Tabuzone für Militär: Der Bahnhof Bern.
Tabuzone für Militär: Der Bahnhof Bern.
Das Sperrgebiet in Bern erstreckt sich zwischen dem Hauptbahnhof und dem Kulturzentrum Reitschule, wie Generalstabs-Sprecher Philippe Zahno eine Meldung im Blick bestätigte. Es sei üblich, dass der Kommandant der Einheit einen Ausgangsrayon für seine Truppe bezeichne. Bis 1995 sei dies sogar die Regel gewesen.
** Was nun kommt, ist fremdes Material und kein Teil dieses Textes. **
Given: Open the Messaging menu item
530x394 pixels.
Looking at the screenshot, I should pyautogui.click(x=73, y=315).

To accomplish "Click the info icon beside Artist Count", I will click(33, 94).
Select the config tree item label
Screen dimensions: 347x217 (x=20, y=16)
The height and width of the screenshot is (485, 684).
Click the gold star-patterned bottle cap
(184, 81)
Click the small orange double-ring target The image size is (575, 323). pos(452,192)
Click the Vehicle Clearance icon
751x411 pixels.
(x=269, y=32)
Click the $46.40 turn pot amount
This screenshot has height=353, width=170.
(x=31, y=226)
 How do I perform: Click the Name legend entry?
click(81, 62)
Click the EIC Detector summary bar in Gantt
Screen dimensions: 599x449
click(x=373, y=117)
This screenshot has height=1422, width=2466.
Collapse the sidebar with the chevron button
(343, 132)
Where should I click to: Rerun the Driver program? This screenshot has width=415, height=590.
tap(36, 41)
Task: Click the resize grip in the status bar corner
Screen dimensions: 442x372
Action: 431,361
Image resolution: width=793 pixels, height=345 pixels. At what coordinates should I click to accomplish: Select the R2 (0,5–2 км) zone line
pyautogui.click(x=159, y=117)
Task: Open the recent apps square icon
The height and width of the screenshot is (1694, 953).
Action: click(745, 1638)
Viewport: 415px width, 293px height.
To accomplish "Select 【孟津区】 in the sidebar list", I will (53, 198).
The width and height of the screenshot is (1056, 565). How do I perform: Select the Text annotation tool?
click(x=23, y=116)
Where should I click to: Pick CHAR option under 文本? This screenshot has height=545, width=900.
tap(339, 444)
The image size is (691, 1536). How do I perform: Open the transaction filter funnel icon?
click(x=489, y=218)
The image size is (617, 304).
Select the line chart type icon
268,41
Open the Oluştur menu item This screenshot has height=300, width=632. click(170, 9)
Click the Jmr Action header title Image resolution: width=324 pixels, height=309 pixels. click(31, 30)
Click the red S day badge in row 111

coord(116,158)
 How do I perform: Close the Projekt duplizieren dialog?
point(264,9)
Gesperrte Gebiete gebe es nicht nur in Bern, sondern auch in anderen Städten. Leider kommt es immer wieder vor, dass Soldaten angegriffen werden, sagte Zahno. Gerade am vergangenen Montag sei ein Armeeangehöriger im Bahnhof von Lausanne von Skinheads angegriffen worden.

Ein Ausgangsrayon sei keine Einschränkung der Freiheit, sagte Zahno weiter. Wenn wir damit auch nur zwei oder drei Zwischenfälle vermeiden können, ist es eine angemessene Massnahme. Das Problem müsse am Ausgangstenue liegen, mutmasst der Generalstabs-Sprecher: Soldaten im Dienst mit Waffe und Helm werden nie angegriffen.